An asset depletion mortgage is a home loan that qualifies the borrower based on verified liquid assets rather than employment or business income. You may also see it called an asset-based mortgage, asset dissipation loan, or asset utilization loan — the labels differ, but the mechanics are the same.
Instead of documenting income with paystubs or tax returns, the lender treats your assets as if they were drawn down over a period of time and counts that hypothetical draw as monthly income. In most programs you never actually withdraw or pledge the money — it’s a calculation, not a lien on your brokerage account.
These loans exist in two forms. Agency-style versions follow Fannie Mae and Freddie Mac rules for using assets as qualifying income, which are relatively narrow. Non-QM versions are far more flexible: each lender sets its own eligible-asset list, discount schedule, and draw period. Both paths still require the lender to verify your ability to repay under federal ability-to-repay rules — asset depletion is a documentation method, not a shortcut around underwriting.
How the calculation typically works
Most asset depletion programs follow the same three steps: total your eligible assets, apply discounts by asset type, then divide the net figure by a set number of months to produce monthly qualifying income.
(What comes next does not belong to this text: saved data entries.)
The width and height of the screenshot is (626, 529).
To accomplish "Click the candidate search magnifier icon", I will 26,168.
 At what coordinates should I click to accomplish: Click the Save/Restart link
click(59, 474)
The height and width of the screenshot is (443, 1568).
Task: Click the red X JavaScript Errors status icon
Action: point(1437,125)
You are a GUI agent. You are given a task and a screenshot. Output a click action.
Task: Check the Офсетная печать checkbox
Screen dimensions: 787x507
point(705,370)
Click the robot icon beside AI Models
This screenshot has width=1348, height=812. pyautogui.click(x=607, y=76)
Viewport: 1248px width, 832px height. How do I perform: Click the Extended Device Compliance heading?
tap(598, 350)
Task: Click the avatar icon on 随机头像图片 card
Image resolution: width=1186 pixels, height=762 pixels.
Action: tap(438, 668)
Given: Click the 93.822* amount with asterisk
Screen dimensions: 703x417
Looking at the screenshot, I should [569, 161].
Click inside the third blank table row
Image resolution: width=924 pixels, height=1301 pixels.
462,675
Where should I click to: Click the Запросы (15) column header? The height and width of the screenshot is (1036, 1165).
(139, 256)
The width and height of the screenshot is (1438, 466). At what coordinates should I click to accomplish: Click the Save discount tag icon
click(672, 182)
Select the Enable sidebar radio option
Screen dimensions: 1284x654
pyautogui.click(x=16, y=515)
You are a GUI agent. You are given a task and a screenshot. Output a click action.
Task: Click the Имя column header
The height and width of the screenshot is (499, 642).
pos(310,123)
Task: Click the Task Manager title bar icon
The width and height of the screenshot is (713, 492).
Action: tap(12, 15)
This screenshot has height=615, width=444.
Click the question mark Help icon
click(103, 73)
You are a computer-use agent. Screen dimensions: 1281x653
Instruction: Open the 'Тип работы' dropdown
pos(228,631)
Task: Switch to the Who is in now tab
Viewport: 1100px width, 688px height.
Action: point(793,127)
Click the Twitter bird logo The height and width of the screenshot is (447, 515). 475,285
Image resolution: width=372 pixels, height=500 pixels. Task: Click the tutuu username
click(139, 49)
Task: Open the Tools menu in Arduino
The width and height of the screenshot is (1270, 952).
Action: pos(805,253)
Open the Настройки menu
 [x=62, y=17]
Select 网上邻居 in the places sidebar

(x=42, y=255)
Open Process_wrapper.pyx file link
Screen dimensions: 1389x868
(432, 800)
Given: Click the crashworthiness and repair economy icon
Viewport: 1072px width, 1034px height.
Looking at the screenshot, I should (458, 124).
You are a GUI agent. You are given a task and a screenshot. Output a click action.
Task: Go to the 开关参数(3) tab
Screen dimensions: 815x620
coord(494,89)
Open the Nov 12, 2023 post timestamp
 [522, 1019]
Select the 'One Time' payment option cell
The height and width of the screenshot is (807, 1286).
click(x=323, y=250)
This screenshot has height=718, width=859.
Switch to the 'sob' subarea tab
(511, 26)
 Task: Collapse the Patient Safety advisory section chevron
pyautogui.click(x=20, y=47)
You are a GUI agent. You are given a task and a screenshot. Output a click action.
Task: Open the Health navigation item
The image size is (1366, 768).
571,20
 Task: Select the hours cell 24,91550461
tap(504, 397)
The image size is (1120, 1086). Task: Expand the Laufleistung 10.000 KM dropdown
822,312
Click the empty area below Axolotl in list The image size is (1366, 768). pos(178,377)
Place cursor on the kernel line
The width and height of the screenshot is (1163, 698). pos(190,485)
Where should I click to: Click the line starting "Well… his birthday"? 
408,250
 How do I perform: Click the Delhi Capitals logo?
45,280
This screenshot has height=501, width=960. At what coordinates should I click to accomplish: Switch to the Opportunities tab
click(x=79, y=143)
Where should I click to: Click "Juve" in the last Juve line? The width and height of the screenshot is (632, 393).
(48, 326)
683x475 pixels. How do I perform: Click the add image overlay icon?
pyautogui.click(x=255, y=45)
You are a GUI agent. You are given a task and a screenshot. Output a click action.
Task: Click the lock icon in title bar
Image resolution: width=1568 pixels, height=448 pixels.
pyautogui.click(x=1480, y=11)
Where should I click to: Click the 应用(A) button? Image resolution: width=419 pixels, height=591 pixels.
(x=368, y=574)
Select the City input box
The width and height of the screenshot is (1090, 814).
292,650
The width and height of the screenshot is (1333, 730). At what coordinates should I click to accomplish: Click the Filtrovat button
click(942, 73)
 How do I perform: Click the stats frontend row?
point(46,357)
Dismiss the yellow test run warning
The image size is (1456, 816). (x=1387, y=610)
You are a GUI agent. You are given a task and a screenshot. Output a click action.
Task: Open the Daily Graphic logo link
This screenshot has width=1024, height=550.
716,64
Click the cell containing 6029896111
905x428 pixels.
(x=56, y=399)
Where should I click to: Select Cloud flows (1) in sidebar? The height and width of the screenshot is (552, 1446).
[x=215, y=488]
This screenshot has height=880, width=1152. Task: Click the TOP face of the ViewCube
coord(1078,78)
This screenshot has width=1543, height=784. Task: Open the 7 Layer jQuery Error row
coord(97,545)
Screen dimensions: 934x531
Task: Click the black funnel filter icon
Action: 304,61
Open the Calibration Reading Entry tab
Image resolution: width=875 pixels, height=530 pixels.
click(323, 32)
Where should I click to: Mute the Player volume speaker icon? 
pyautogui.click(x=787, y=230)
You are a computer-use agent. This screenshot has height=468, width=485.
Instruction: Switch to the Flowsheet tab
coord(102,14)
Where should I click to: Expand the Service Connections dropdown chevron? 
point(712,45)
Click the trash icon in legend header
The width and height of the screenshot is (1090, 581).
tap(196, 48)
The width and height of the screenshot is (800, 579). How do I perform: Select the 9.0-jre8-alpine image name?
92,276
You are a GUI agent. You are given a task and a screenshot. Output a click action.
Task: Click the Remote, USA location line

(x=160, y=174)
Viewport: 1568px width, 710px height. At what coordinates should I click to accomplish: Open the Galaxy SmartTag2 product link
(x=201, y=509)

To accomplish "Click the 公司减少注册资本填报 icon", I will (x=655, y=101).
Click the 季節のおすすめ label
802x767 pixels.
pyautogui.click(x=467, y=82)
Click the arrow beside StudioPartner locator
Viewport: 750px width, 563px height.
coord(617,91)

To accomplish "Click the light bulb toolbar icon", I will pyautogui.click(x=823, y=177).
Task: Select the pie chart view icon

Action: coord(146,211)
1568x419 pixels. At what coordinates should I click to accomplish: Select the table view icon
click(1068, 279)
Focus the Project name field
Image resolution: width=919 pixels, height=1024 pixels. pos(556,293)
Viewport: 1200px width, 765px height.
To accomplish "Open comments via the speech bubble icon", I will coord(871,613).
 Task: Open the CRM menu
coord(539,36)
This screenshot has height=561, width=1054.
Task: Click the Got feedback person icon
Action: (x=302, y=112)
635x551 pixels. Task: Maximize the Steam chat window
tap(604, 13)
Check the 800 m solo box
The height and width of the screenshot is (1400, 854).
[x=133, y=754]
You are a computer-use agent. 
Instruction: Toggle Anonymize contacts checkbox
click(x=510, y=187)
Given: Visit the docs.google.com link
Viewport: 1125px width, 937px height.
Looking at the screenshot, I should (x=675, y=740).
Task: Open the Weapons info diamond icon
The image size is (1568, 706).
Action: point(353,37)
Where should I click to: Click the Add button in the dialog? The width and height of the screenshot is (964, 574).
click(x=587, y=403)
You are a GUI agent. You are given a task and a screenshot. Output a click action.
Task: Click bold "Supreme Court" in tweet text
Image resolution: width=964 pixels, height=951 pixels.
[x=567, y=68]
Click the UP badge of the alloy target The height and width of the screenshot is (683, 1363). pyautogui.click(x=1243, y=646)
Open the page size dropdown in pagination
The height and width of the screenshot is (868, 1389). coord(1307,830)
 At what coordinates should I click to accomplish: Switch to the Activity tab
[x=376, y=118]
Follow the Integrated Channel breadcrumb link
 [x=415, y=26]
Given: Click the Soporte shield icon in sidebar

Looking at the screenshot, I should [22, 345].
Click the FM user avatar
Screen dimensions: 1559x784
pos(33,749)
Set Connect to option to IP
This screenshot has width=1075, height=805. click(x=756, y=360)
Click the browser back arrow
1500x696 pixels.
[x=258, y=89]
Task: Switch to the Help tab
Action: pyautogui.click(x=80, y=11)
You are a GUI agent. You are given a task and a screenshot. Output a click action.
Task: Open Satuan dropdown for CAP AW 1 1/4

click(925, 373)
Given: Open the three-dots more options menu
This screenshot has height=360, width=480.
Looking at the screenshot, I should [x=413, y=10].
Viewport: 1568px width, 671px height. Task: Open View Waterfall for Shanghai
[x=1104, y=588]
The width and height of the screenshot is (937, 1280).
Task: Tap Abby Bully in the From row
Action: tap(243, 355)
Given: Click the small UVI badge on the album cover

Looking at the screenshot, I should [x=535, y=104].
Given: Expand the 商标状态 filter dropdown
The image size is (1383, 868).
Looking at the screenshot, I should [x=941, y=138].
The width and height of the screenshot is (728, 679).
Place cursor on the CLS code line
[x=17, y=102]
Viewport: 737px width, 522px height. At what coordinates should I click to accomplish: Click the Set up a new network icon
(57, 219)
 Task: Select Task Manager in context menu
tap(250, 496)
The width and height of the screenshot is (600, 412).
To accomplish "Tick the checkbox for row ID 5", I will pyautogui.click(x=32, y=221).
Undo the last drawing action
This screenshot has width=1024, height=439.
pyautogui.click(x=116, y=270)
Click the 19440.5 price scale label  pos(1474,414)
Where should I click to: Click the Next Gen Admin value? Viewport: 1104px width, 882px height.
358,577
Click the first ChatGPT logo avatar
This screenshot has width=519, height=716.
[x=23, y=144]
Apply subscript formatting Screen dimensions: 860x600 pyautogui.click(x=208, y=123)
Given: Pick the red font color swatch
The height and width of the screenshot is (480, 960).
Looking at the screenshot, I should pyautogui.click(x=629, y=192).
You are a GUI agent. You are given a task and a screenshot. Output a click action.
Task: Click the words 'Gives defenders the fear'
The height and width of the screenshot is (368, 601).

The divisor is where programs differ most, and it matters enormously. Dividing the same portfolio by 60 months produces six times the qualifying income of dividing it by 360. Agency approaches tend to use long windows — Fannie Mae guidance points to the loan’s amortization term, while Freddie Mac’s asset dissipation method uses a 240-month window, per their published guides. Non-QM lenders commonly use much shorter fixed terms.
There is no single industry formula. Every lender publishes its own method, discounts, and overlays — treat the structures below as common patterns to ask about, not guarantees of what any specific lender offers.
| Method | Typical divisor | Where you tend to see it |
|---|---|---|
| Loan-term amortization | Full loan term in months (e.g., 360 on a 30-year loan) | Agency-style programs following Fannie Mae guidance |
| Fixed 240-month draw | 240 months | Freddie Mac asset dissipation approach |
| Short fixed-term draw | Commonly 36 to 120 months | Non-QM asset utilization programs |
| Blended income | Varies by program | Lenders combining an asset draw with pension, Social Security, or part-time income |
Which assets count — and at what value
Cash and cash equivalents usually count at full value, while securities and retirement accounts are typically discounted to account for market risk and access restrictions. Each lender publishes its own schedule, but the pattern below is common across the industry.
One detail that surprises borrowers: funds earmarked for the down payment, closing costs, and required reserves are usually subtracted before the depletion calculation runs. A $1M portfolio doesn’t generate income on the full $1M if $200K of it is going into the purchase.
- Checking, savings, money market, and CDs: typically counted at or near 100% of the verified balance
- Stocks, bonds, mutual funds, and ETFs: often counted at a discount to market value to buffer volatility
- Retirement accounts (IRA, 401(k)): usually discounted further, with extra scrutiny for borrowers under 59½ because of early-withdrawal penalties
- Trust and annuity assets: case-by-case, and the lender generally needs proof you can access the funds
- Commonly excluded or restricted: equity in real estate, unvested RSUs, business operating accounts, and cryptocurrency (treatment varies widely)
A worked example
Here’s how the math plays out for a hypothetical retired borrower. This is an illustrative example, not a quote — every lender’s discounts, divisor, and eligibility rules differ.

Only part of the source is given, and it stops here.